Civil rights groups warn of potential voter suppression ahead of Election Day
Source: ABC News
October 31, 2024, 5:20 AM
Civil rights leaders believe that a decision handed down by the Supreme Court on Wednesday could lay the framework for post-election challenges.
The high court's conservative majority ruled to block an order from a federal judge that would have reinstated some 1,600 individuals to Virginia's registered voter count. Those individuals were removed in accordance with an executive order by Gov. Glenn Youngkin that required the daily purge of self-identified noncitizens from the state's voter rolls.
The Aug. 7 executive order brought lawsuits from immigration and civil rights groups, as well as the Justice Department, all of which alleged that it violated the 90-day quiet period mandated by the 1993 National Voting Rights Act. Now that the Supreme Court's unsigned order has allowed the purging to proceed, those advocates have implied that Virginia may very well be a canary in a coal mine, foreshadowing broader efforts aimed at undermining voting rights.

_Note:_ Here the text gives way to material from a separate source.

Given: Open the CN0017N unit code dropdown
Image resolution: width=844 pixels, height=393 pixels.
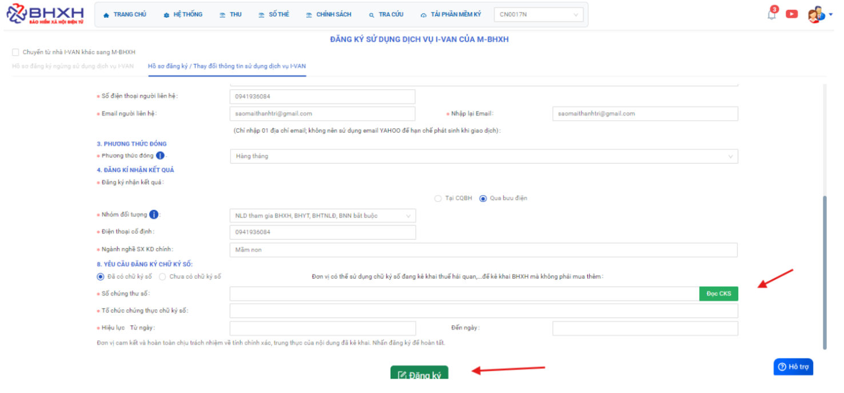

Damon Hewitt, president and executive director of the nonpartisan Lawyers' Committee for Civil Rights Under Law, which led one of the challenges, told ABC News, None of this activity is random. It's all highly orchestrated, but it's also orchestrated with a purpose. They're trying to really test the bounds of the court's state and federal courts appetite for actually enforcing the NVRA, he added.